No self respecting survey would omit a look at new technologies under consideration. Here the number one technology to help track patient status is bar coding at a whopping 62%. A distant second at 38% is patient tracking software, then tablets/PDAs (33%), RFID (29%), and inpatient scheduling software (23%). With bar coding at almost double the next closest choice, this seems to be indicative of the unrealistic expectations that continue to surround the technology. It's as if bar codes - by themselves - will save us from meds administration errors, improve patient flow, and who knows what else. This list of technologies - a category of application software, computer hardware, and another auto ID technology (RFID), describes the components of an overall solution rather than competing ways to do the same thing.
If the market's success with bar coding on smart infusion pumps and point of care meds administration systems are any indication, this should be the last choice for tracking patient status.
In an increasingly crowded market, any vendor sponsored survey has to look at what sets them apart from their competitors. StatCom is lucky to have some meaningful differentiation. While other vendors consider thinking like hospitals an advantage, StatCom has looked to other industries for new ideas and techniques that will improve patient flow. Their value proposition is "real time, proactive coordination of resources to pull patients through the care process." This contrasts with the more passive approaches of visibility or monitoring.

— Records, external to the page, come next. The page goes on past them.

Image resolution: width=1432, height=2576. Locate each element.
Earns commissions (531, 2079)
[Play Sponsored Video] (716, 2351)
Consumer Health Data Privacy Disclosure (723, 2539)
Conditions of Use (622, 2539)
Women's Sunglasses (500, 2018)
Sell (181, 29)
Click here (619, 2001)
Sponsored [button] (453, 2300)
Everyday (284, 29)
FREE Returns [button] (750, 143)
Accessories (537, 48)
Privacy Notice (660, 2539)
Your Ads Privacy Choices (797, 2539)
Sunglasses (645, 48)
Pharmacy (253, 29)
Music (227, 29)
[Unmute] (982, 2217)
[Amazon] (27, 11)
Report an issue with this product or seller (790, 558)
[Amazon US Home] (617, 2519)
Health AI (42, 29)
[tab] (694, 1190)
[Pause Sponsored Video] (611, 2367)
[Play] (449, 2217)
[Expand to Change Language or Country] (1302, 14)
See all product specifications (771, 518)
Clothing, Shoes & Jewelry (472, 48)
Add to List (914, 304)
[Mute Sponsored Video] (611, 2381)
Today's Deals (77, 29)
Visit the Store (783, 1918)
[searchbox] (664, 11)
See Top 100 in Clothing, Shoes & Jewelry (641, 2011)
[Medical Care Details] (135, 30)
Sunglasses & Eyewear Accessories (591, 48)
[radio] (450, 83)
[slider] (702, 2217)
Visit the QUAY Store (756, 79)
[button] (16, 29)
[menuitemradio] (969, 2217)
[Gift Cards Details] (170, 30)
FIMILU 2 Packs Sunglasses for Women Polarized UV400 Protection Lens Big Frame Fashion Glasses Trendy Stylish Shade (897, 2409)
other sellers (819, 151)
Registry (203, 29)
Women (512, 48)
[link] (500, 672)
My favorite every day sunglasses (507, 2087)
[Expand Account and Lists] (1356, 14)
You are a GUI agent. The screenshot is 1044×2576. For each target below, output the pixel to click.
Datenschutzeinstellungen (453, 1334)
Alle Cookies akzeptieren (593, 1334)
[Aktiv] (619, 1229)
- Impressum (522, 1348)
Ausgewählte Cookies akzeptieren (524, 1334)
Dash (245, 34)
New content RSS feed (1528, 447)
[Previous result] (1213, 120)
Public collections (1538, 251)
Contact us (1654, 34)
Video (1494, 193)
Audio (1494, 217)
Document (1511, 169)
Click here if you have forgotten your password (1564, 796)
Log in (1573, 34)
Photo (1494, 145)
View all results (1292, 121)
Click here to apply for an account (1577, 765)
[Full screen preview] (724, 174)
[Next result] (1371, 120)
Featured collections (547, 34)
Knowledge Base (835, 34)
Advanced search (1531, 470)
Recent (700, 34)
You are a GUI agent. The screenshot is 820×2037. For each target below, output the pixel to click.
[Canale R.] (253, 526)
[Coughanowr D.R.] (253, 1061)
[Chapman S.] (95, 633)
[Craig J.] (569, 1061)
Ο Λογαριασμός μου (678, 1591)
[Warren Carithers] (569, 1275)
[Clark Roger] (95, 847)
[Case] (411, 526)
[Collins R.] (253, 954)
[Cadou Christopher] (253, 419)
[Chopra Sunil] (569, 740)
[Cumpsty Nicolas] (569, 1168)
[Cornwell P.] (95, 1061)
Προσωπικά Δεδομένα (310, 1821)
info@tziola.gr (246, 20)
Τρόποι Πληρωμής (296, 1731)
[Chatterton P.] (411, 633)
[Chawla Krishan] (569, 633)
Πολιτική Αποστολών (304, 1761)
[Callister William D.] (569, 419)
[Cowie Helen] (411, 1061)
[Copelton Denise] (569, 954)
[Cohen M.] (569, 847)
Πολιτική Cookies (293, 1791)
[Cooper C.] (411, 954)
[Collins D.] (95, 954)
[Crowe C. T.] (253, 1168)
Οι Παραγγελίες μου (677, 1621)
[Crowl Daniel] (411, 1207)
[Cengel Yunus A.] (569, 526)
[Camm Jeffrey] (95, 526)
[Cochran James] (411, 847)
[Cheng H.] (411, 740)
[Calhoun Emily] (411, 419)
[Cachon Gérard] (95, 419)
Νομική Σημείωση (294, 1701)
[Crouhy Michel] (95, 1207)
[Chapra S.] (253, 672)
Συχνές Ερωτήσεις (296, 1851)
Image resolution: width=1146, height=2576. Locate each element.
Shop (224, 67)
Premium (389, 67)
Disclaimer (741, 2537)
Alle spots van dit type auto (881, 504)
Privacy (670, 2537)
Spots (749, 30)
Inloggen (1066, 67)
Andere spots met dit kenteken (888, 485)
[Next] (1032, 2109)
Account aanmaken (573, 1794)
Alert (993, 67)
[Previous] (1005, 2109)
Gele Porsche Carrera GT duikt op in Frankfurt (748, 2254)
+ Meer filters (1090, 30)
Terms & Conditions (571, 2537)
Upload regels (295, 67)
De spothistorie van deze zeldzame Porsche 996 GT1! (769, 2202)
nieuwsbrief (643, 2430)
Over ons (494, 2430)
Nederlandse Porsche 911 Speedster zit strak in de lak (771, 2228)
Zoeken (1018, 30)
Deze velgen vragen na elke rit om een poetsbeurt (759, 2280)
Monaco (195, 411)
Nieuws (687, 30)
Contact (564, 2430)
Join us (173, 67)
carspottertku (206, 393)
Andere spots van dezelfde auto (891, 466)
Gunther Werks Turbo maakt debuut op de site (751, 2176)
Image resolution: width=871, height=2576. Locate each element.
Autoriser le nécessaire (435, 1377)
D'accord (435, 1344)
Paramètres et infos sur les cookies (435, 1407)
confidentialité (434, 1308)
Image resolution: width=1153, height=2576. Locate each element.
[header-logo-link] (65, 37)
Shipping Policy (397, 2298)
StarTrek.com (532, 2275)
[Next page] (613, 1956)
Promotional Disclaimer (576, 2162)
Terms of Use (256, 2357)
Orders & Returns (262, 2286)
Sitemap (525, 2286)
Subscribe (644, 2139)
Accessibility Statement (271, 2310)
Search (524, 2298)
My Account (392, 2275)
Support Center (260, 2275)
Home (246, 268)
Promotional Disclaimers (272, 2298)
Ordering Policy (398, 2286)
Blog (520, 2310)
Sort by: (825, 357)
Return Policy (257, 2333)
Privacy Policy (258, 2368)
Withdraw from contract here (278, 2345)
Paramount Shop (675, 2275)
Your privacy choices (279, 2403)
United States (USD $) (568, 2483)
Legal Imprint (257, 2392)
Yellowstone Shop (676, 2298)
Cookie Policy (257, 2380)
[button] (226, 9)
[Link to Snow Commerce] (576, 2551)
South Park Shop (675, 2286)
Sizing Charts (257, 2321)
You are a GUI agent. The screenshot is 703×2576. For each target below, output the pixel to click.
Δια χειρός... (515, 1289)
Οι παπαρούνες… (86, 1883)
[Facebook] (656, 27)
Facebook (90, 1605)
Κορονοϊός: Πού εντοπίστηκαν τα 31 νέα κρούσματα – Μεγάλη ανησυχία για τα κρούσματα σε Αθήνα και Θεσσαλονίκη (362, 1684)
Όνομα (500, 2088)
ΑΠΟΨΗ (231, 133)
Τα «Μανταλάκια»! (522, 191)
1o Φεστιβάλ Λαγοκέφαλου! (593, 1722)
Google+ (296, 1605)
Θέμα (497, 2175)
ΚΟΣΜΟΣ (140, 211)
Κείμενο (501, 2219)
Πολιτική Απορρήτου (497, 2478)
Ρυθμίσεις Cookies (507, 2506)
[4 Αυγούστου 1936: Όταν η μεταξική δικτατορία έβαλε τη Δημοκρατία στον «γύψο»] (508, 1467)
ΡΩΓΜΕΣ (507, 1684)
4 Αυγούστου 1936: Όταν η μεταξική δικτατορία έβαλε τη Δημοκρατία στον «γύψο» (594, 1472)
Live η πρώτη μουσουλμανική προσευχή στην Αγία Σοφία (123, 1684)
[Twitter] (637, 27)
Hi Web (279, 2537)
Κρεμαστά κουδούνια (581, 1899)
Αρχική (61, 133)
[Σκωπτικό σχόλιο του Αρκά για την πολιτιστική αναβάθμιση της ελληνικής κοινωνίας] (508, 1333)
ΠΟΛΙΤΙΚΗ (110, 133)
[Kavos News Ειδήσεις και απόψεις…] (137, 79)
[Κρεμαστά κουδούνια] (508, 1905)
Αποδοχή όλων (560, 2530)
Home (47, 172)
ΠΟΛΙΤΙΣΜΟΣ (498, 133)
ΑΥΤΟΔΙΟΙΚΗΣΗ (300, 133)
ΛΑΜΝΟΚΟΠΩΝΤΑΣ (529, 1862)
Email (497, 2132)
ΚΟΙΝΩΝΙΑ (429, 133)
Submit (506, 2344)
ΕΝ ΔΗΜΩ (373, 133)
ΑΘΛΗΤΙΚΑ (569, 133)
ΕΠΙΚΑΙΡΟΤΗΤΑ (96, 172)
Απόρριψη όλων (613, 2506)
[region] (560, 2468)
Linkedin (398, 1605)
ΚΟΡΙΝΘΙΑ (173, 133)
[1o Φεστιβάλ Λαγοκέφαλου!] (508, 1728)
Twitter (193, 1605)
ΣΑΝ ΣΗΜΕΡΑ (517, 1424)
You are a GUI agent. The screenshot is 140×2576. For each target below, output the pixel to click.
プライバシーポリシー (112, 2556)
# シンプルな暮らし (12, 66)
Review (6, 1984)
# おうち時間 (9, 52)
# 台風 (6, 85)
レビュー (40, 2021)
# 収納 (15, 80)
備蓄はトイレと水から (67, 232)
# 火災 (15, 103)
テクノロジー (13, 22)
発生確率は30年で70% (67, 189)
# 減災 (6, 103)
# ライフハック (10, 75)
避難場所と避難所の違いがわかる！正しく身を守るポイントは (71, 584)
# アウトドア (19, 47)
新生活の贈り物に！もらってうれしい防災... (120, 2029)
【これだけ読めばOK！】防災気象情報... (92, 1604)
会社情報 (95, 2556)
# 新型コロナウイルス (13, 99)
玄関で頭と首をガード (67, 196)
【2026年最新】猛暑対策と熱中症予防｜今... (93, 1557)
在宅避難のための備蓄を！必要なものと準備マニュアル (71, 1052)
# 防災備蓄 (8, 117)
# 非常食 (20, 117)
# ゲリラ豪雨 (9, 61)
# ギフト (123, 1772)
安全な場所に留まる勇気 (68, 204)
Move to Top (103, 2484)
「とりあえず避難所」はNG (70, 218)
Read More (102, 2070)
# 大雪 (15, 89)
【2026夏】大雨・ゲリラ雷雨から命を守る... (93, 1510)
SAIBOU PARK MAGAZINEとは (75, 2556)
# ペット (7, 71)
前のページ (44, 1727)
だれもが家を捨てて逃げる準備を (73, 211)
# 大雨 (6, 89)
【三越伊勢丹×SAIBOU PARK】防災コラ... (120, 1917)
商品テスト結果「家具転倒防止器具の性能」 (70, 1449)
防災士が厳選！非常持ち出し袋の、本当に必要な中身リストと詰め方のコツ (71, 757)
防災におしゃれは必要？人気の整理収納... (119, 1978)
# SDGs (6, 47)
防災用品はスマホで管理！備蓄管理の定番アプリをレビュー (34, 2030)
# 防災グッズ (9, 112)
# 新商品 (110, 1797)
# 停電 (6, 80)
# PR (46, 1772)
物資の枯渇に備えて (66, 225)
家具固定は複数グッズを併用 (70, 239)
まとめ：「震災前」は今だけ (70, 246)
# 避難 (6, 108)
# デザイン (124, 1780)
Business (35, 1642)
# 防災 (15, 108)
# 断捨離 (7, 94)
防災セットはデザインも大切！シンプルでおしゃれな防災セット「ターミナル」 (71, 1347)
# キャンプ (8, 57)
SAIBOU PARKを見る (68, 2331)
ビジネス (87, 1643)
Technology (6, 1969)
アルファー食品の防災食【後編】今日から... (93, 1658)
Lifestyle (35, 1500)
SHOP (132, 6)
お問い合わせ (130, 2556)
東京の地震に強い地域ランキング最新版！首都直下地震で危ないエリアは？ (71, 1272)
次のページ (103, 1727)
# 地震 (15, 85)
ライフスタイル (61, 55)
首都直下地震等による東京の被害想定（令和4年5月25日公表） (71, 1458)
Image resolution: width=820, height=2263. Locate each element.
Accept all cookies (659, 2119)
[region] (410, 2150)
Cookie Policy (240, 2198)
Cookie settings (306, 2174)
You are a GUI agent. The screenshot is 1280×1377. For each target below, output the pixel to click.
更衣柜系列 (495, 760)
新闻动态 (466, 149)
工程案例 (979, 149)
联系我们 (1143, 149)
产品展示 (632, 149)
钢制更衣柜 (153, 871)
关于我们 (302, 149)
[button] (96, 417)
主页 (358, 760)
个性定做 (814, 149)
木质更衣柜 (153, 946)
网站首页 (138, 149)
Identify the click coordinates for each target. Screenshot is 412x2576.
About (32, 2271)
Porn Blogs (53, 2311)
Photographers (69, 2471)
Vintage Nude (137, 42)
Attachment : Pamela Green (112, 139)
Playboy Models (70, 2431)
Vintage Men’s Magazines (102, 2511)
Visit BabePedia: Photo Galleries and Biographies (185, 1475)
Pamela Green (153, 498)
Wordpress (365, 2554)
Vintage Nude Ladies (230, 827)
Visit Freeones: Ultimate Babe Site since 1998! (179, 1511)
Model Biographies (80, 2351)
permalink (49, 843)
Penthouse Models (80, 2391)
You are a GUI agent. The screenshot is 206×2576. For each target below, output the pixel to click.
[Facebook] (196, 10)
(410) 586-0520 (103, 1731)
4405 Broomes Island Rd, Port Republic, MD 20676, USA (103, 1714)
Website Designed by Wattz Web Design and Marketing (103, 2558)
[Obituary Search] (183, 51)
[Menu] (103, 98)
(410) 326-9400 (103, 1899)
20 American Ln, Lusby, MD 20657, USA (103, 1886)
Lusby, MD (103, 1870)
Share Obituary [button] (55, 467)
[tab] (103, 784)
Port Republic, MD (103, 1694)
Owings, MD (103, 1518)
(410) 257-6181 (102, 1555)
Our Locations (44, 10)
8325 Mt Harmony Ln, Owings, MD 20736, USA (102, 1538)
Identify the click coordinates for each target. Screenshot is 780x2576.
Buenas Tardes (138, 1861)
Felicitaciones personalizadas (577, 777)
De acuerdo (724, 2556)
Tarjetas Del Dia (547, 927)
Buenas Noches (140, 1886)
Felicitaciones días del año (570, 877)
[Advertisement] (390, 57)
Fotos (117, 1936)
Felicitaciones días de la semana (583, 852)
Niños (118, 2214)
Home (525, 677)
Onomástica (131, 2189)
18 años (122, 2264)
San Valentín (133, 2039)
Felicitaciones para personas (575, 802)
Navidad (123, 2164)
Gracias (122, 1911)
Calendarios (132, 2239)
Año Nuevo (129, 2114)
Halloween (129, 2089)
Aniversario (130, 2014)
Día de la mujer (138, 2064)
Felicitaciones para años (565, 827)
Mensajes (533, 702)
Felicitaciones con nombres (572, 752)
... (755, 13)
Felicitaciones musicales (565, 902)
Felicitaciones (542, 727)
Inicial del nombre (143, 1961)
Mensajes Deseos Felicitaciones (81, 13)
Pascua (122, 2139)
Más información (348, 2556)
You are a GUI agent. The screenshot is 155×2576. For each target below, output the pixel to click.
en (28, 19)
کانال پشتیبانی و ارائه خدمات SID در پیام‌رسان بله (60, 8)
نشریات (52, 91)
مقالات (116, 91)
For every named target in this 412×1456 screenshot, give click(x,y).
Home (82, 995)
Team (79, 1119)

I'm surprised they didn't add bed management to the list, although it probably would have scored an embarrassingly low percentage.
There's a lot of great data in the survey. Be sure to download your own.
Overall, good summation of an ongoing problem. Love to see some interviews from healthcare systems where patient flow really was improved, and the technologies & strategies followed to produce the positive outcomes.
There are some pretty good conferences on patient flow where you can get that info in spades. Here are 2:
http://www.worldrg.com/showConference.cfm?confCode=HW09068
http://www.iqpc.com/ShowEvent.aspx?id=146136 (this one’s goin on right now, but both are annual events)
Not to be overlooked in this discussion is the fact that some caregivers are reluctant to comply with bed management technology procedures if it means turning a patient bed over an hour or two before their shift ends, i.e. increases their workload.
In the past it was impractical, if not impossible in gathering data from every physician and/or patient location, resource utilization rates or bottleneck areas within labs. My hospital ended up going with Electronic Whiteboard. It has made such a difference and increased our efficiency.